Because there are several phases during the use of ngLazy in which we can expect different things from our view, I needed a way to allow for Protractor to run different tests during each phase of the cycle. This was fairly easy once I made use of the method:
browser.sleep()
Probably the primary feature of ngLazy is reliant on the user scrolling to the bottom of the list, in order to trigger ngLazy to begin appending more items to the dom. This behavior was also pretty trivial to recreate in protractor! The executeScript
method provides an api that takes DOM API arguments and executes them, while returning a promise. When the promise resolves, proceed with more instructions:
browser.executeScript('window.scrollTo(0,' + 800 + ');').then(function(){
browser.sleep(2000);
// range is defined previously
expect(element.all(by.css('.ng-binding')).count()).toEqual(range * 2);
})
Assert yourself
I'll include the current family of tests below, to demonstrate the kind of integrated tests I'm running.

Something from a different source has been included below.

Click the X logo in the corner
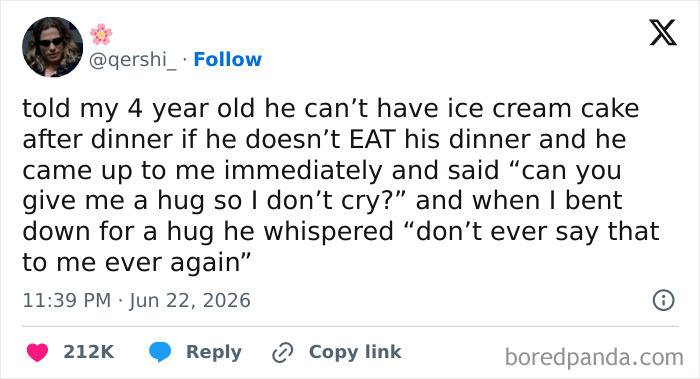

The assertions include:
* it should immediately display a spinner
* it should have a spinner-color that matches the configuration
* it should have as many ng-repeated items as the scope indicates
* it should have an element in the DOM that represents the bottom of the list
* it should add elements to the DOM when it scrolls to the bottom of the list
describe("ngLazy-demo", function(){
browser.driver.manage().window().maximize();
browser.get('/#');
browser.ignoreSynchronization = true;
describe("index", function () {
it("should display the correct title", function(){
expect(browser.getTitle()).toBe('ngLazy-Demo');
});
it("should have a lazy-load element", function(){
expect(element(by.css('lazy-load')).isPresent()).toBe(true);
});
});
var range;
describe("lazy-load directive", function(){
it ("should immediately display a spinner", function(){
expect(element(by.css('.ng-hide')).isPresent()).toBe(false);
});
it("should have a spinner-color that matches the configuration", function(){
var color;
var loadingWidget = browser.findElement(by.css('.loading-widget'));
loadingWidget.getAttribute('style').then(function(color){
// ugly way of getting the color string from the directive
color = (((color
.split('border-color:')[1])
.split(';')[0])
.split('transparent ')[1]).trim()
.split(' rgb')[0];
var spinnerElement = browser.findElement(by.model('spinnerColor'));
spinnerElement.getAttribute('value').then(function(val){
expect(color).toEqual(val);
})
})
})
it("should have as many ng-repeated items as the scope indicates", function(){
var rangeElement = browser.findElement(by.model('range'));
rangeElement.getAttribute('value').then(function(val){
browser.sleep(4000);
range = parseInt(val);
var repeats = element.all(by.css('.ng-binding')).count();
expect(repeats).toEqual(range);
});
});
it("should have an element in the DOM that represents the bottom of the list", function(){
expect(element(by.css('#lazy-bottom')).isPresent()).toBe(true);
});
it("should add elements to the DOM when it scrolls to the bottom of the list", function(){
browser.sleep(2000);
browser.executeScript('window.scrollTo(0,' + 800 + ');').then(function(){
browser.sleep(2000);
expect(element.all(by.css('.ng-binding')).count()).toEqual(range * 2);
})
})
});
})
I am looking to fill out this suite with even more useful tests, so I welcome any suggestions! Please feel free to fork and pull request from the demo app's repo.